И как следовало ожидать, Канэиэ все больше и больше входил в силу. Я увидела его в двадцатых числах двенадцатой луны.
Итак, подошел к концу и этот год; как обычно, люди шумели до рассвета.
Наступило и третье, и четвертое число, а у меня не было ощущения, что что-либо переменилось. Правда, как-то с печальным очарованием слушала песню камышевки.
Пятого числа днем приехал Канэиэ, потом — после десятого. А около двадцатого числа он приехал, когда мои дамы уже приготовились спать. В этом месяце он приезжал против обыкновения часто. Теперь Канэиэ был церемониймейстером при назначении чиновников и должен был быть занят больше обычного.
Настала вторая луна. Цветы алых слив темнее, чем бывало прежде, и благоуханны. Я одна любуюсь ими с глубоким чувством, и никого рядом со мною нет.

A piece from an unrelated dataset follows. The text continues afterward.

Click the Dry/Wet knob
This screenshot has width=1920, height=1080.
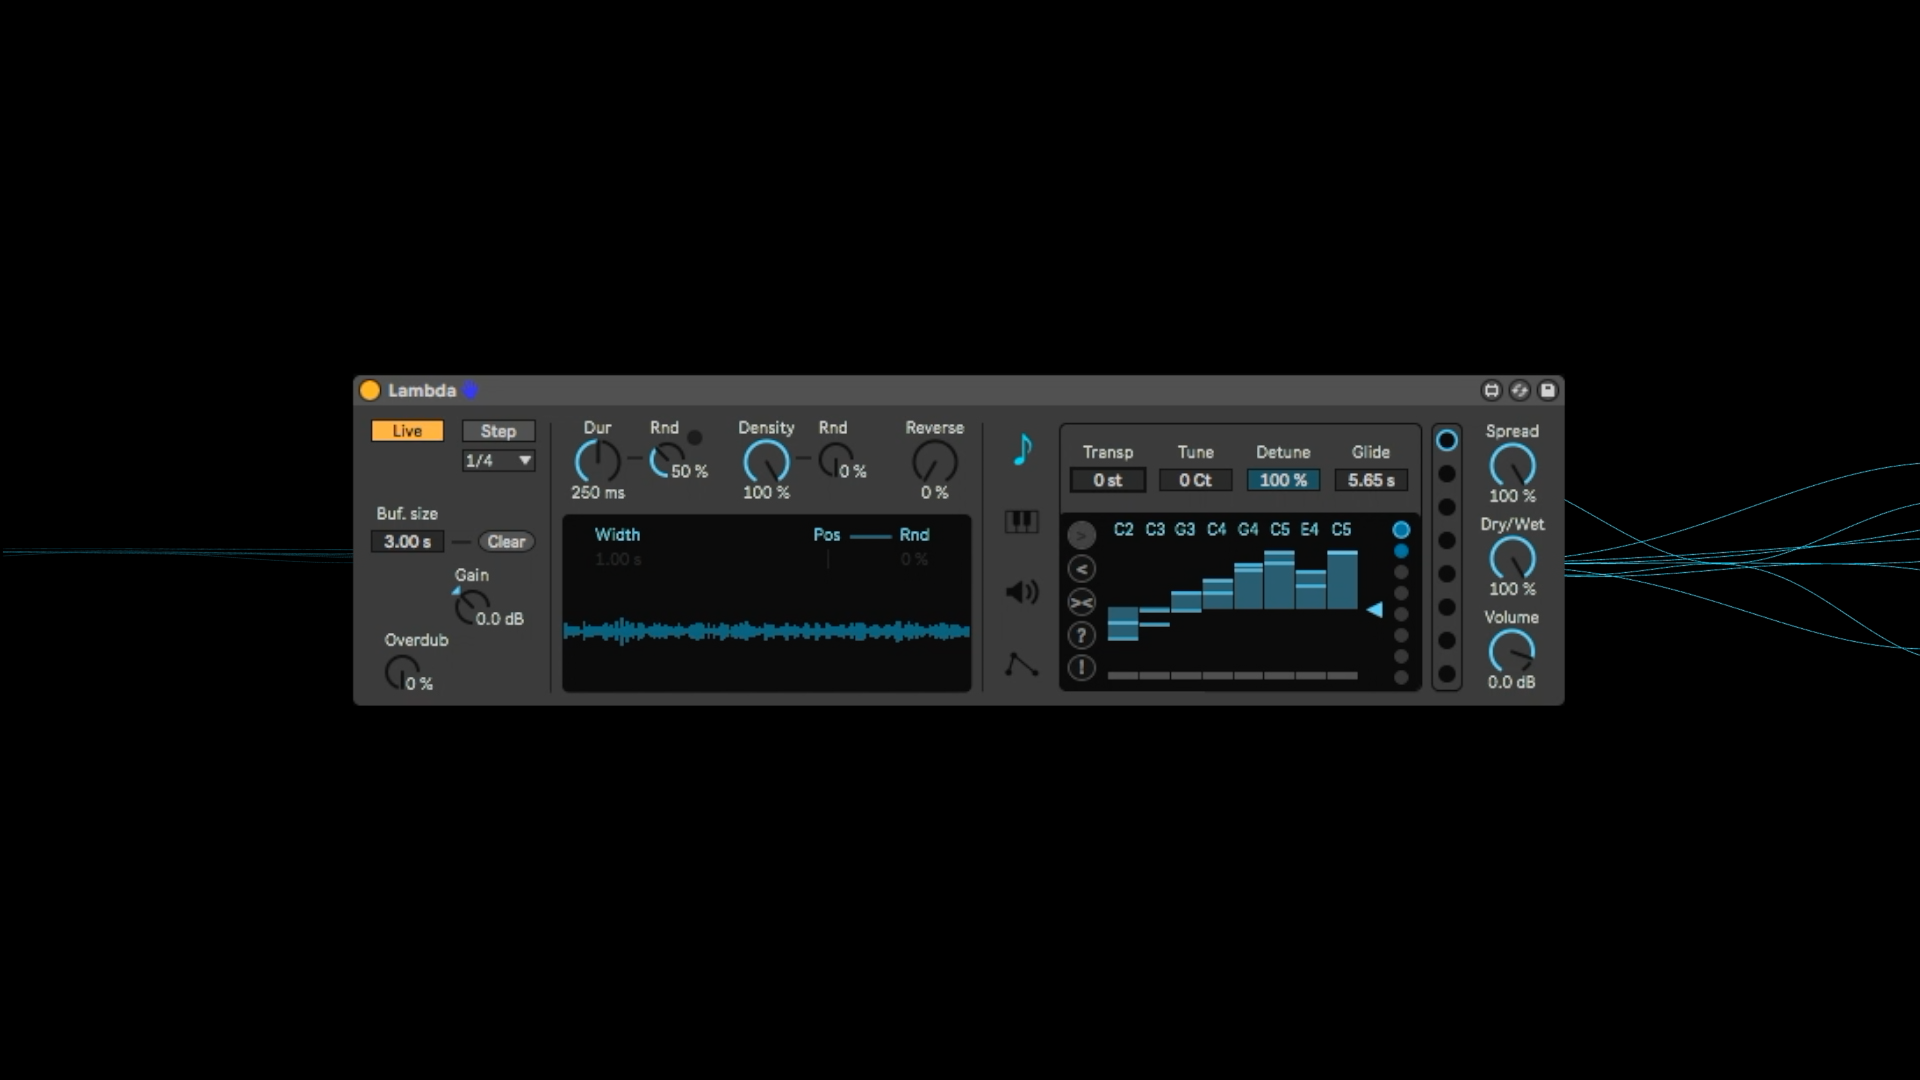(1511, 558)
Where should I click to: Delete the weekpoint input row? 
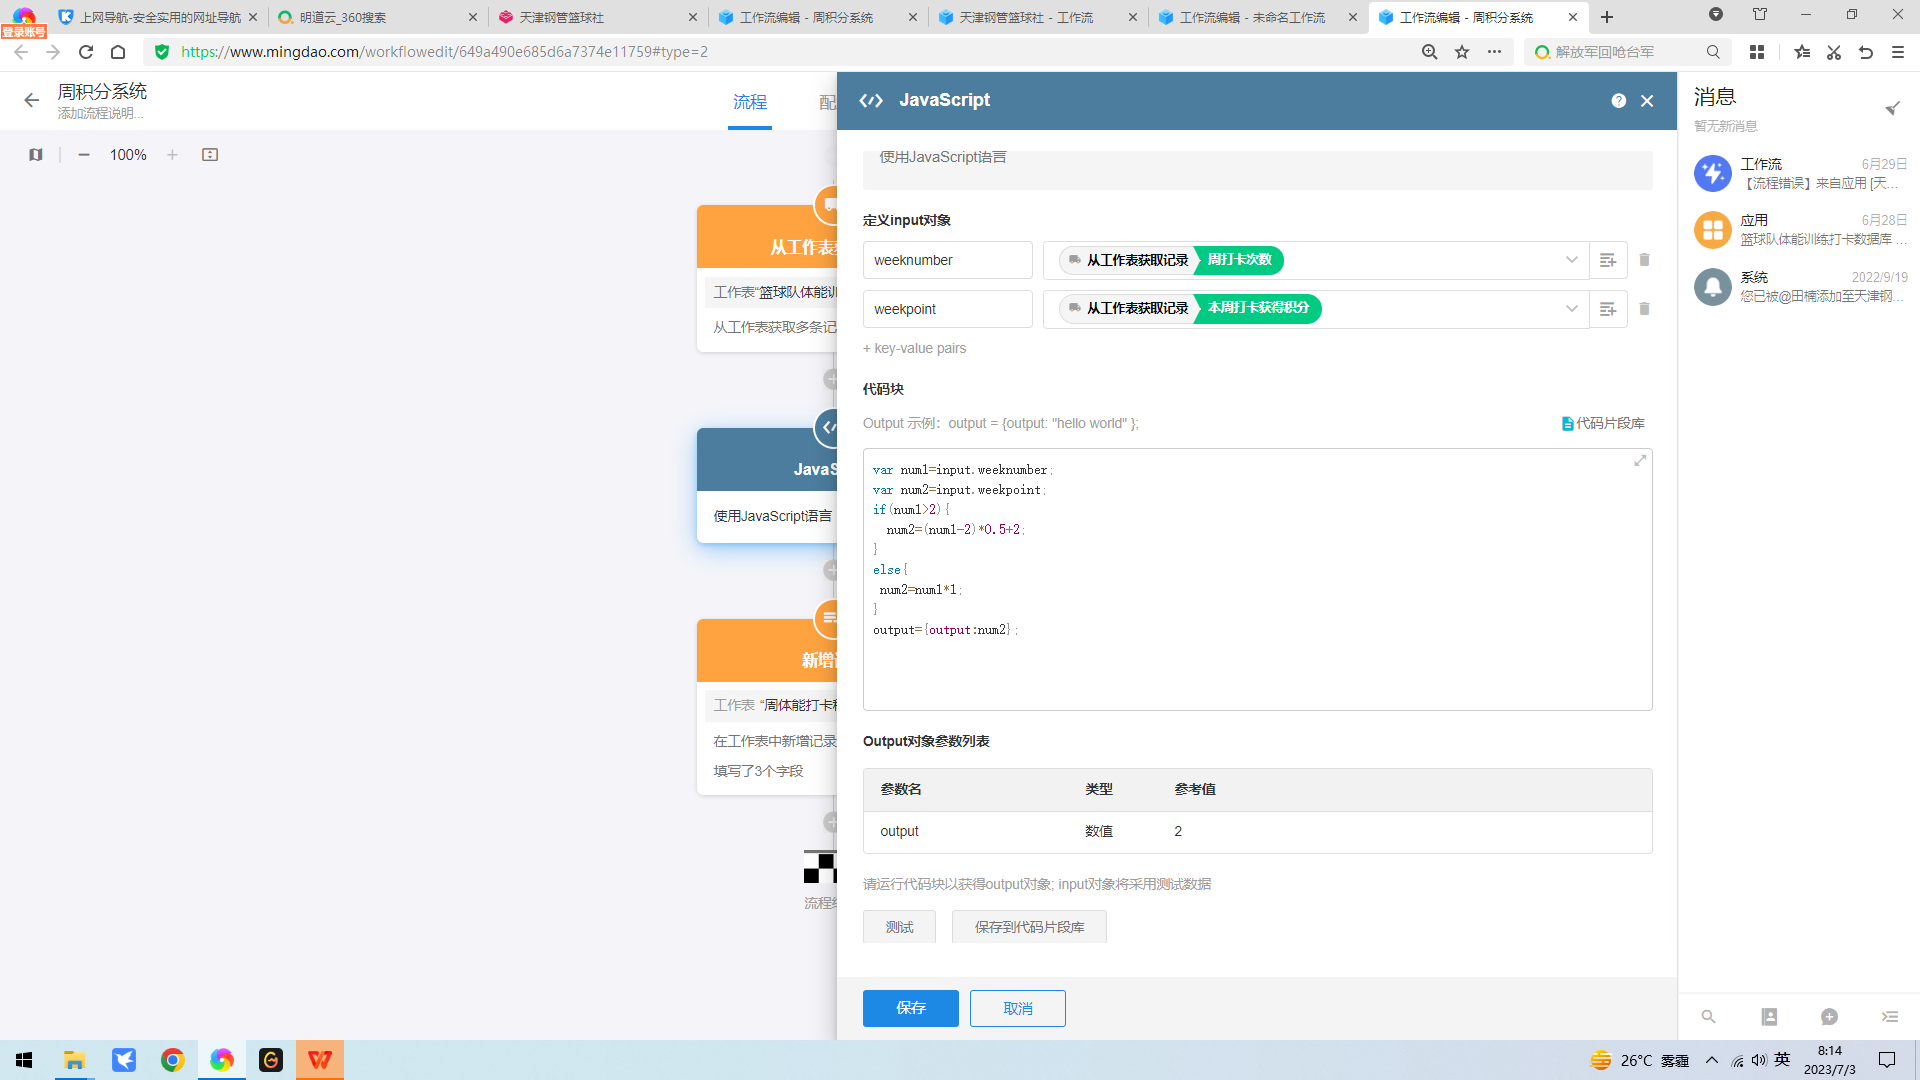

Таю отломил ветку с цветами и отослал своей даме со стихами:
Пока я без толку
Смотрю из года в год
Все с тем же ожиданьем,
Уж рукава мои
Окрасились, как те цветы.
В ответных стихах говорилось:
Зачем же так
Из года в год
Под чистым небом
Иль возле цветов
Окрашивать рукав!
Таю ждал, будет ли что еще в этом ответе.
Канэиэ приехал в третий день, на молодую луну, примерно в час Лошади. Мне было горько показываться ему, потому что я до стыдного постарела, — но делать нечего. Через некоторое время он вспомнил, что мое направление было для него запретным, и собрался уезжать. Он был так красив, в белом облачении с лавандовой подкладкой, очень сложно вытканной и настолько элегантной, что мне трудно было поверить, что это моя работа — начиная с окраски и кончая нашивкой гербов на узорчатый шелк цвета сакуры. Когда я слышала, как он возвращался, а перед ним далеко вперед расчищали дорогу, мне было так трудно… Я думала, как он великолепен в сравнении со мной, а когда посмотрела на себя в зеркало, мне стало совсем горько. Я без конца думала об одном — что на этот раз Канэиэ окончательно разлюбил меня.